- TASK INSTRUCTIONS -
1 > Decide whether each statement agrees with the Armada review below, answering yes or no and quoting the deciding words: (a) Zack Lightman is 18 years old. (b) Ready Player One focused on 1990s pop culture references. (c) The review finds that Cline's work has legs beyond his referential obsessions.
2 > According to the Armada review below, what car does Zack Lightman drive?

- PASSAGE SHOWN -
------------------------------------

Armada reads like a coming-of-age fantasy for people who came of age long ago; despite the fact that Zack Lightman is only 18 years old, he drives a 1989 Dodge Omni, watches ’80s movies like Say Anything, and can’t stop listening to ZZ Top. We’re told that he’s just immersing himself in the beloved media of his dead father, but hearing a modern-day teenage character talk about ’80s culture with the intimacy and nostalgia of his 43-year-old creator feels more than a little contrived.

And familiar: Ready Player One, the novel that launched Cline’s career, was a sci-fi adventure about teenagers cavorting through a futuristic virtual reality world where the limitless creative possibilities of the digital universe were oddly laser-focused on 1980s pop culture references. The sins of Cline’s era-specific obsessions and wafer-thin characters were forgivable, given the effervescent pleasures of his geek-culture mashup. With Armada, Cline finally has the opportunity to address the question of whether his work has legs beyond the crutch of his referential obsessions. The answer is no.

Our fantasies can tell us a great deal about ourselves, and the fact that Cline’s work has often been trumpeted as the ultimate “nerdgasm” or some sort of apotheosis of nerd culture should be troubling to anyone who identifies with the label. There’s nothing wrong with nostalgia, on its own; our love for the media of our youth—and more importantly, for the qualities that made us love it in the first place—is not only worth remembering, but also capable of sparking new and wonderful creations, so long as we are able to distinguish inspiration from imitation.

------------------------------------

- AVAILABLE DATA -
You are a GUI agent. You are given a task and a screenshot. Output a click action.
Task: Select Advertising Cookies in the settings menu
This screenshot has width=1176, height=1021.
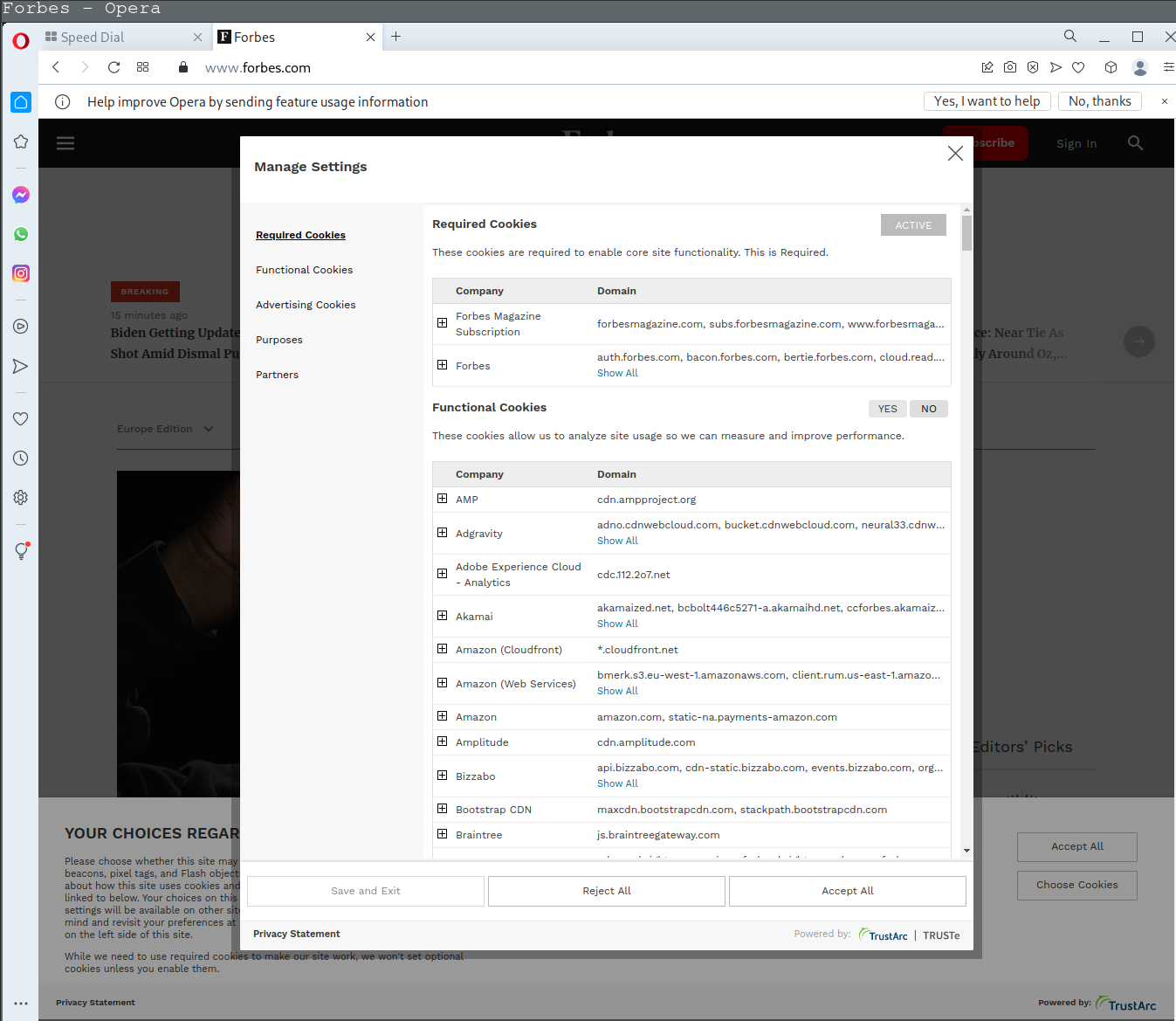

------------------------------------

- FINAL ANSWERS -
1 >
(a) Yes: "Zack Lightman is only 18 years old"
(b) No: "oddly laser-focused on 1980s pop culture references"
(c) No: "whether his work has legs beyond the crutch of his referential obsessions. The answer is no."

2 > A 1989 Dodge Omni.